Walter Barton, 64, had long maintained he was innocent of killing Gladys Kuehler, and his case was tied up for years due to appeals, mistrials and two overturned convictions. His fate was sealed when neither the courts nor Gov. Mike Parson intervened.
Concerns related to the coronavirus caused several states to postpone or cancel executions over the past 2 1/2 months. Until Tuesday, no one had been executed in the U.S. since Nathaniel Woods was put to death in
Alabama on March 5. Ohio, Tennessee and Texas were among states calling off executions. Texas delayed six executions due to the pandemic.

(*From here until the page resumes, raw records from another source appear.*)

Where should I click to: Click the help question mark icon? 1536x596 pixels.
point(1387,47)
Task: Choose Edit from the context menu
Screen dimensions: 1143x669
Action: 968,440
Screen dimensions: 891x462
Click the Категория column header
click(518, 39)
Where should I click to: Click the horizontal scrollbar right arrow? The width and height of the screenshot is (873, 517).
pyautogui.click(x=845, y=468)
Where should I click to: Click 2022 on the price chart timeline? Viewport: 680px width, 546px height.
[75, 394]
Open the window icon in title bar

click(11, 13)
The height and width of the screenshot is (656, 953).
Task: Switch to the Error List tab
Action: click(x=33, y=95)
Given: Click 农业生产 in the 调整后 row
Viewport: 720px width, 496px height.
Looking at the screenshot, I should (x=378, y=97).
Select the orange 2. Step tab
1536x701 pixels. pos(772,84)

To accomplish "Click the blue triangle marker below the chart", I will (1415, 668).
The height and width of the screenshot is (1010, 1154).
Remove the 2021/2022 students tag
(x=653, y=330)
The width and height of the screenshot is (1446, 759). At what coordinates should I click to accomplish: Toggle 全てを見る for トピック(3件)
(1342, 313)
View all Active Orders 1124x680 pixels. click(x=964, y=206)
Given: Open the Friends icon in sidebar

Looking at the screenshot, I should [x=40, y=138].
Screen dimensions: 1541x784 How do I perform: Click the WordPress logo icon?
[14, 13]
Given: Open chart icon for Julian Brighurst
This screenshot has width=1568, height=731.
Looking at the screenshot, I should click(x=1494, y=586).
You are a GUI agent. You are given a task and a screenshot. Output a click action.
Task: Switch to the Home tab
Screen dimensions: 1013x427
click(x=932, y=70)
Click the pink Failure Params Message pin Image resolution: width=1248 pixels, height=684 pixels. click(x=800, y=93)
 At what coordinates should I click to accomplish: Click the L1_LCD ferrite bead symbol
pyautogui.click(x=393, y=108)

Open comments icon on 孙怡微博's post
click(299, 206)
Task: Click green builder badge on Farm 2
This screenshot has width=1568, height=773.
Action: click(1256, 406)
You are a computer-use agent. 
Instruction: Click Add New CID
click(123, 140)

Barton’s attorney, Fred Duchardt Jr., and attorneys for death row inmates in the other states argued that the pandemic prevented them from safely conducting thorough investigations for clemency petitions and last-minute appeals. They said they were unable to secure records or conduct interviews due to closures.
Attorneys also expressed concerns about interacting with individuals and possibly being exposed to the virus, and they worried that the close proximity of witnesses and staff at executions could lead to spread of COVID19, the disease caused by the coronavirus.
Barton was executed in Bonne Terre, Missouri, about 60 miles south of St. Louis, at a prison that has no confirmed cases of the virus. Strict protocols were in place to protect workers and visitors from exposure to the coronavirus.
Everyone entering the prison had their temperatures checked. Face coverings were required, and the prison provided masks for those who didn’t have them.
But several employees clocking in and out for the day, without masks, came into the same room used by media prior to and after the execution. They remained more than six feet away from the lone reporter in the media room at the time.
Witnesses were divided into three rooms. Those witnesses include an Associated Press reporter and other journalists and state witnesses, and people there to support Barton.